“Internet. On ne sait pas ce qu'on y cherche mais on trouve tout ce qu'on ne cherche pas.”

Anne Roumanoff



La Famille c'est comme internet, le seul moment ou on se met pas sur la gueule c'est pour foutre le bordel



Un film qui parle d'Internet fait par la même boite qui a produit "Le Monde secret des Emojis" et qui plus est par une équipe de Scénaristes/Réalisateurs inexpérimentés... ok ok ça peut faire peur, je dirai même que n’importe quelle personne avec un peu de bon sens devrait au moins craindre le résultat. Mais ce serait hypocrite de ne pas dire que le film est appuyé par de grands noms de l’animation américaine (à qui on doit entre autre "Spiderman into the spiderverse" et "La Grande Aventure Lego"), alors on se laisse rêver d’un grand film d’animation à l’instar du spiderman de 2019, d’un moment de pur délire dépassant les simples messages niais pour enfants, d’une confirmation que oui, le cinéma en a encore dans le ventre et que la réouverture s’annonce grandiose.
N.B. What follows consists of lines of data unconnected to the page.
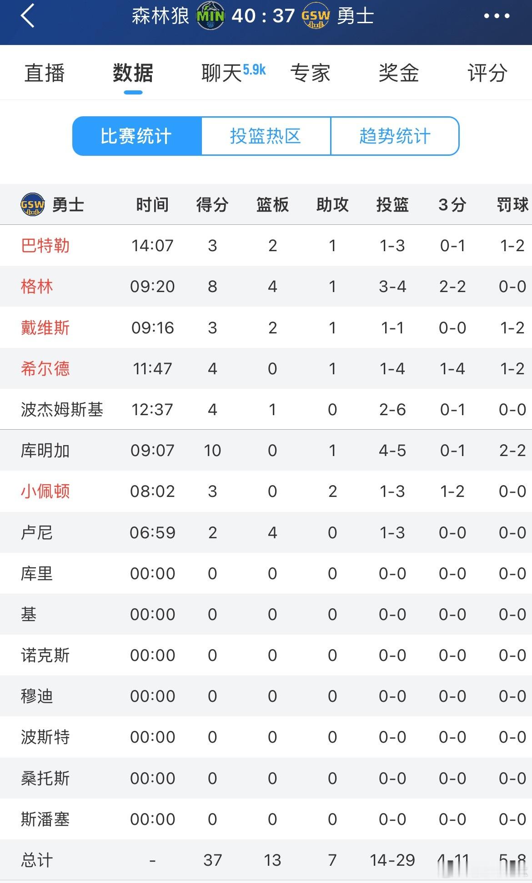532x883 pixels.
Task: Select the 数据 tab
Action: pos(133,73)
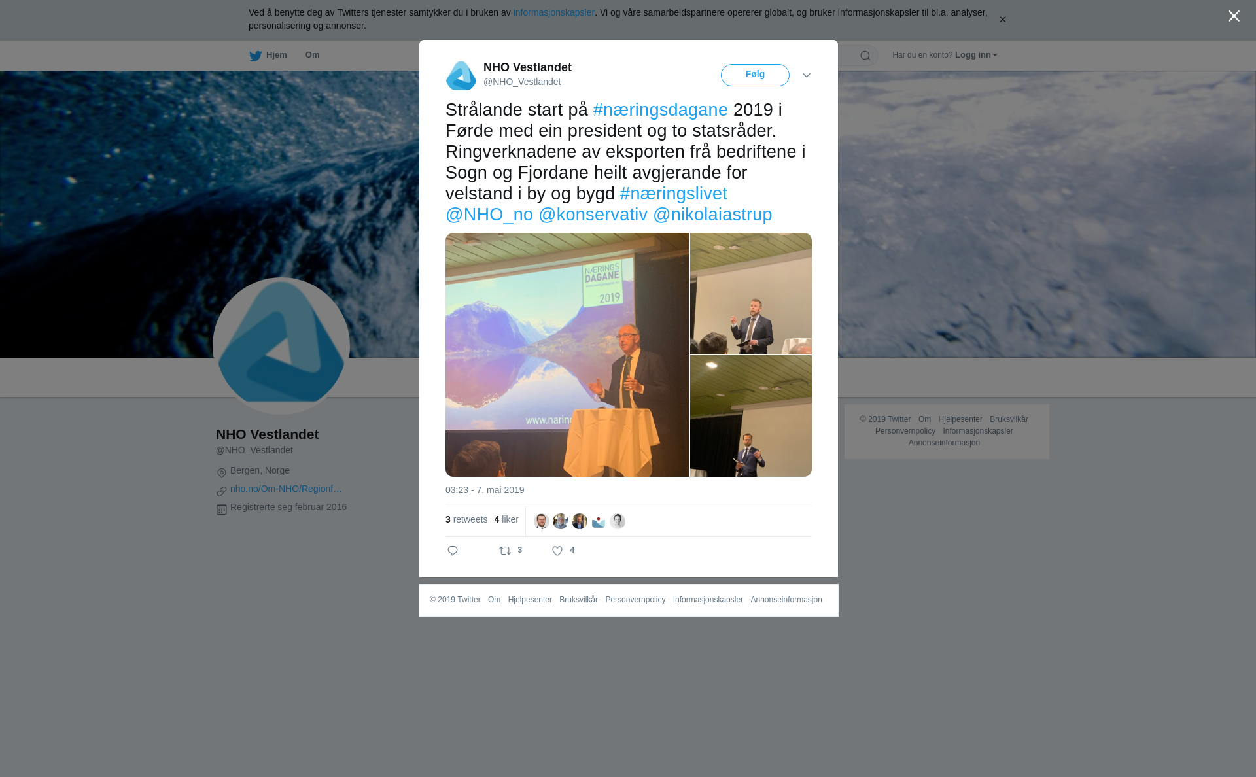The image size is (1256, 777).
Task: Open the @nikolaiastrup mention link
Action: 712,215
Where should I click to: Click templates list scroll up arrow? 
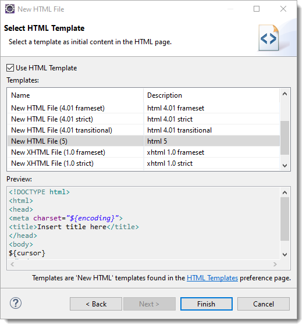click(284, 94)
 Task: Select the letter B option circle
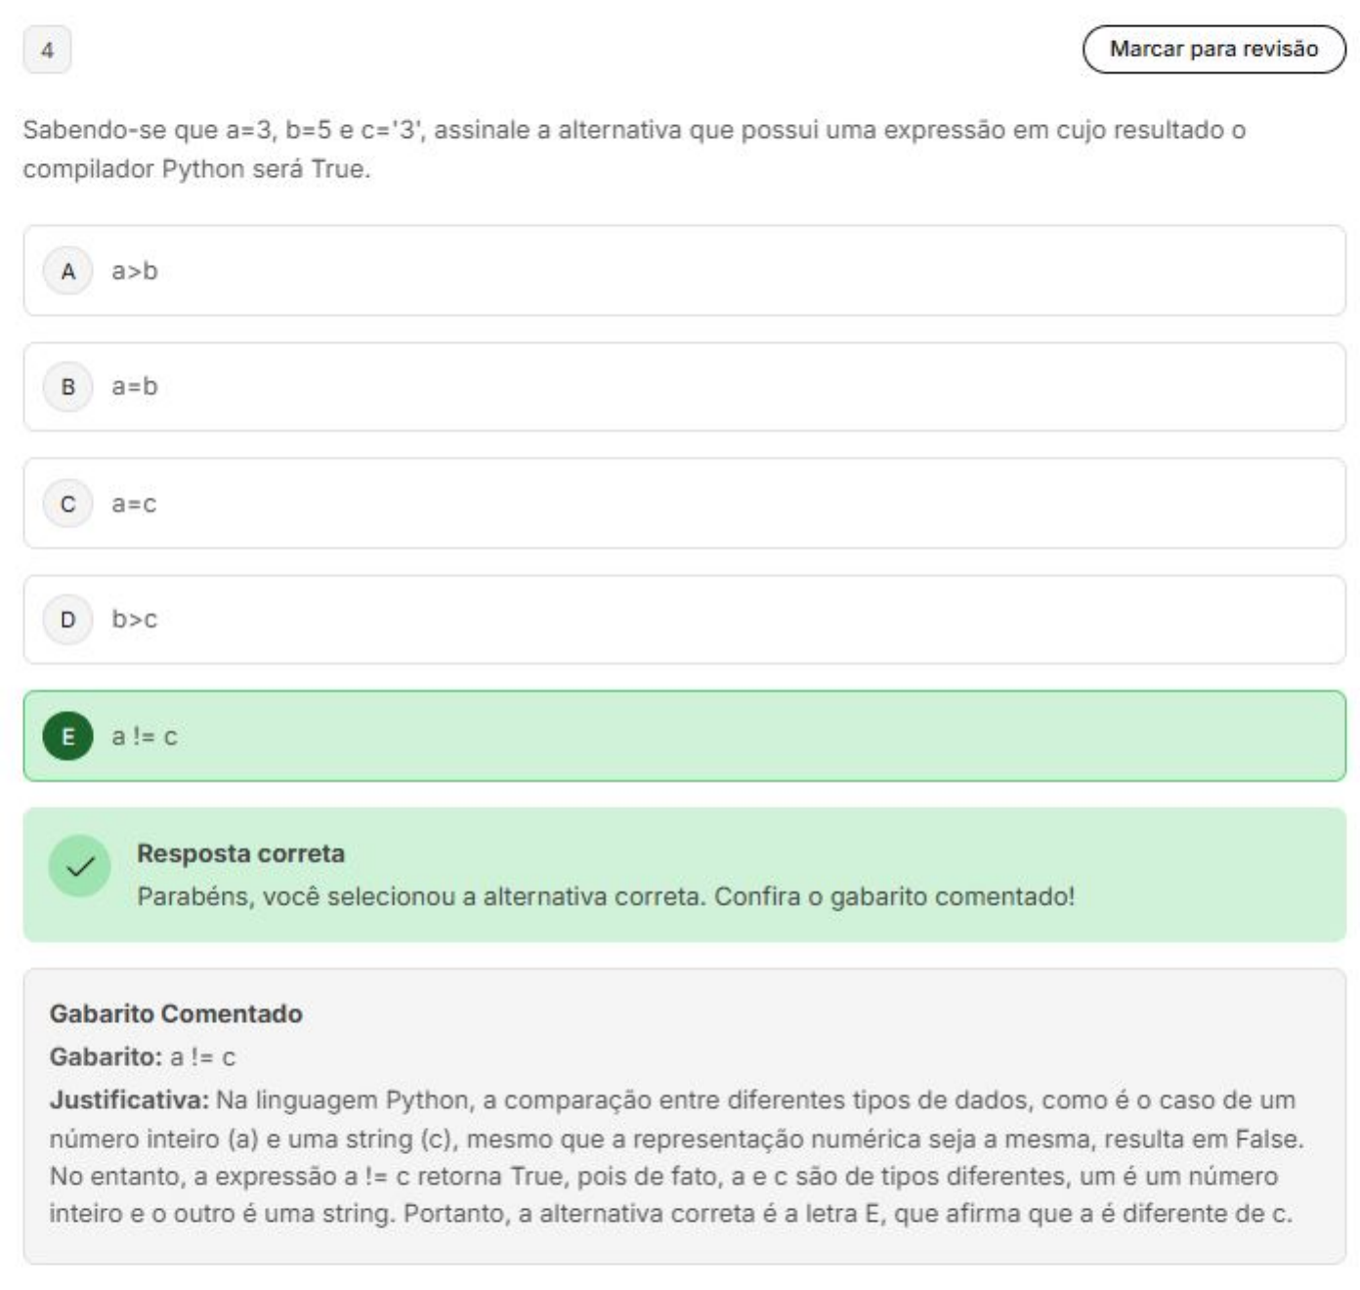(67, 387)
Et bien rassure toi petit cinéphile égaré, ton vœu a été exaucé.


Pour parler des Mitchell contre les machines il faut traiter de deux sujets centraux, à commencer par l’esprit geek. On rappellera rapidement qu’on est face à la même boite qui a produit le film émoji et qui est un parfait exemple de ce qu’il ne faut pas faire pour parler à une communauté de personne en allant chercher à exagérer et "rendre cool" mais d’une façon si méprisante qu’elle rend le spectateur immédiatement hermétique à toute nuance et critiques possibles tant bien même on peut redire des choses dessus.
Les Mitchell contre les machines ne suit absolument pas ce mouvement, d’une certaine façon il y va même à contre-sens. Même si l’exécution est totalement différente, je pense qu’il serait judicieux de comparer sa vision avec celle de Scott Pilgrim. Au lieu de nous amener dans un résonnement plus où moins construit concluant sur une réponse pour, contre ou nuancé, le film nous offre ici un regard sur cette pop culture, celui de Katie. De là libre au spectateur de prendre ce qui lui intéresse. On nous présente un monde de créativité et de liberté mais de l’autre un réseau qui s’uniformise autour du parfait avec en prime deux très bonnes blagues sur le monopole des grosses sociétés qui briment cette liberté total pour leur propre profits, sans avoir à rendre de compte à qui que ce soit. Pareillement, d’un coté on retrouve un monde connecté rassemblant des gens autour d’envie commune mais qui a pour conséquence de rendre les gens tellement seuls qu’ils perde le humain, au point de rejeter tous ceux qui ne vont pas dans leur sens, créant une certaine forme de communautarisme. Alors certes tout cela est traité avec une légèreté et un humour qui touche toujours juste (on reviendra plus tard sur l’humour) mais ils n’empêchent qu’ils sont bien là, poussant le spectateur à remettre en question ses idées qui en seront, peut importe son avis sur le sujet, grandies.
Mais bien plus que le sujet en lui même d’internet et de la pop culture en général, cette vision est aussi présente dans l’exécution du film. La force des Mitchell contre les machines est avant tout de baigner dans cette ambiance pop culture sans pour autant qu’ils dépassent le film ; On reste clair sur l’histoire, les personnages et les enjeux. Jamais une scène ne doit perdre en intensité à cause de blagues. En fait on pourrait même voir les choses comme ça, si l’esprit internet est aussi bien réussi c’est car il est là pour embellir, approfondir ou contextualiser une idée, sa plus grande force est finalement qu’on se joue de ses codes (même, amateurisme...) sans les discréditer ni les ériger en vertus. C’est là car l’histoire est racontée par une ado de 18 ans, c’est là mais ça n’impacte pas le réel sujet du film : la famille.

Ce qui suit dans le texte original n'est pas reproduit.